Join us on Friday, April 16 for our next graduate student engagement Meet-and-Greet event, “Including the Differently Abled at Work.” This panel will focus on three key questions:
- How do people who are differently abled — either neurologically or physically — add value to organizations?
- In what ways can and do organizations support the differently abled?
- How can and should organizations specifically recruit the differently abled?
About Our Guests
Lori Golden is the Abilities Strategy Leader at Ernst & Young, where she drives efforts to build an enabling, inclusive environment for people of all abilities. She advises the firm's over 1,000 member AccessAbilities professional network, leads initiatives to enhance accessibility in EY offices, communications, meetings, trainings and technology, educate EY people on abilities issues and create new recruiting and employment models. Lori’s helped build innovative programs including [email protected] on ergonomics; EY’s Neurodiversity Centers of Excellence; and We Care, helping colleagues support colleagues struggling with mental illness or substance misuse.

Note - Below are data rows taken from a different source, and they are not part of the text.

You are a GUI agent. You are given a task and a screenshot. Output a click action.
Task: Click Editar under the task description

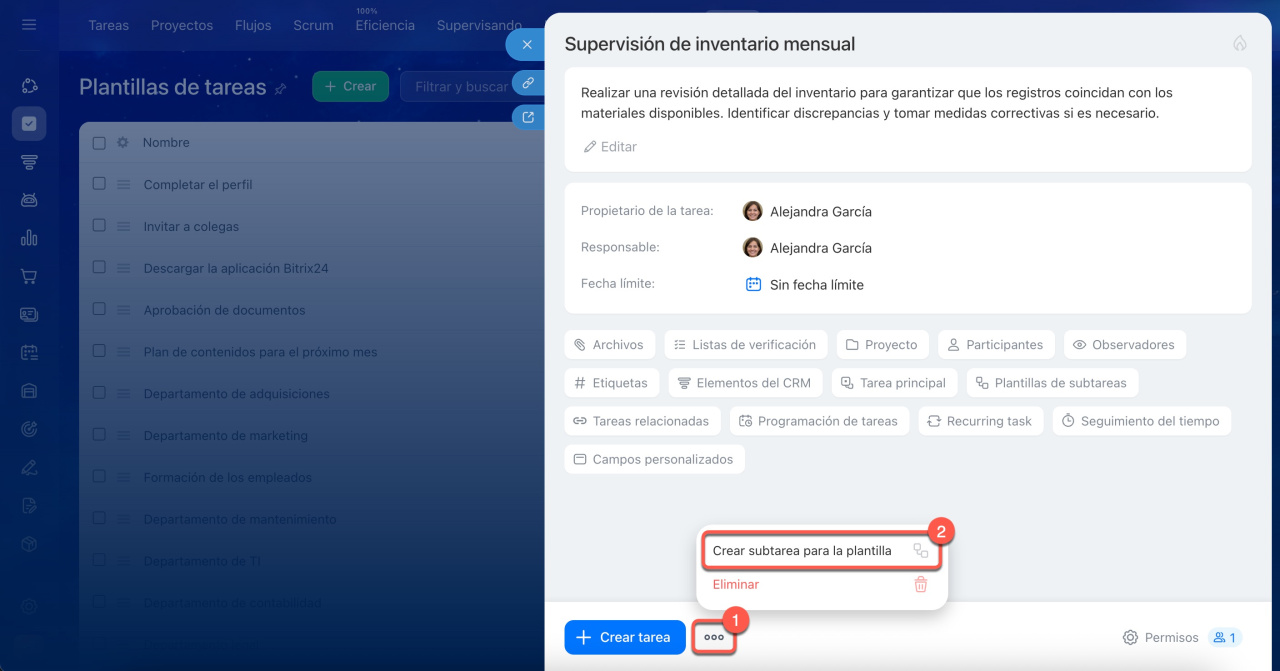[609, 147]
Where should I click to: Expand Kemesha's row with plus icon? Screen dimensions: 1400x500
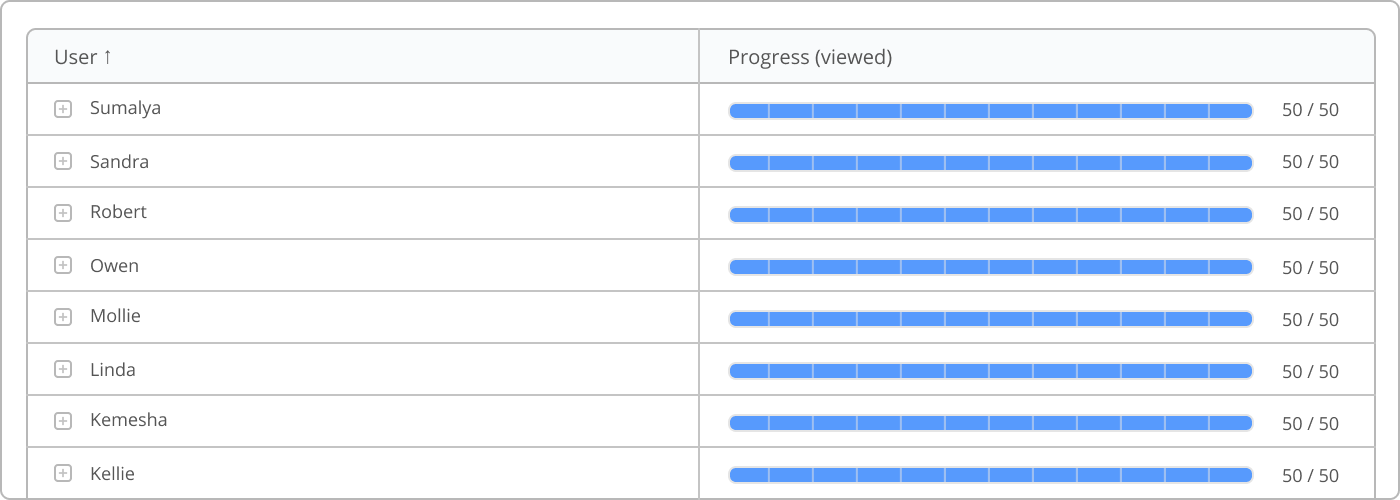pyautogui.click(x=63, y=421)
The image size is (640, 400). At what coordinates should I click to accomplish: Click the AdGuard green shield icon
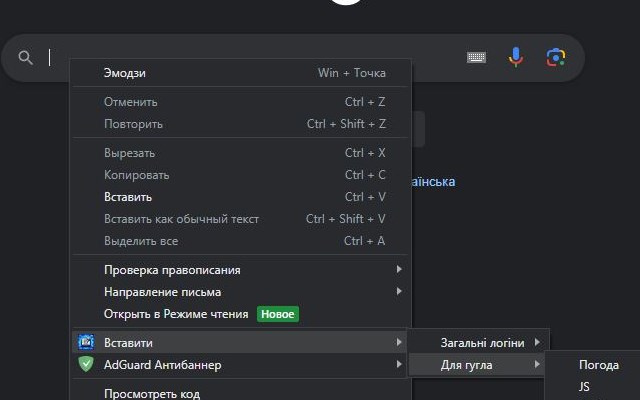(x=86, y=365)
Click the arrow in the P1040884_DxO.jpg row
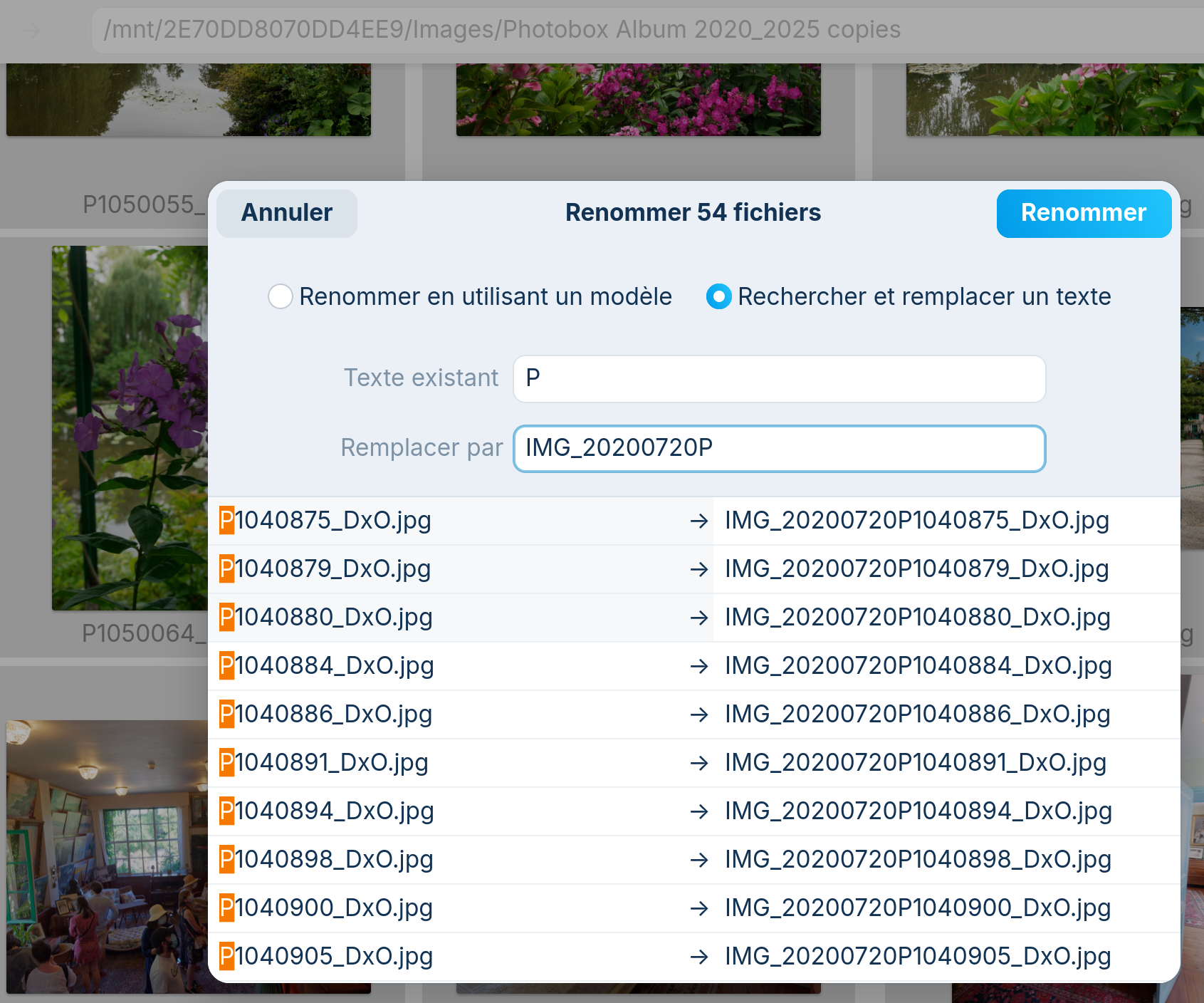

A frequent speaker on disabilities employment issues, Lori serves on the U.S. Department of Labor's Circle of Champions, the Disability: IN Global Roundtable, the Autism at Work Employer Roundtable, is vice chair of the board of TransCen and served on the board of directors of the U.S. Business Leadership Network (USBLN) and its corporate advisory board.
Lori is a winner of EY’s Chairman’s Values Award and a two-time winner of the firm’s Better Begins with You Award. She's been with Ernst & Young 22 years and is a graduate of Harvard University.
Megan Lawrence, Ph.D. is the Senior Accessibility Technical Evangelist at Microsoft and has 15 years of experience working with the disability community. Dr. Lawrence builds trusted relationships with customers, NGOs and assistive technology partners to further Microsoft’s mission of empowering every person and organization to achieve more through the lens of inclusion.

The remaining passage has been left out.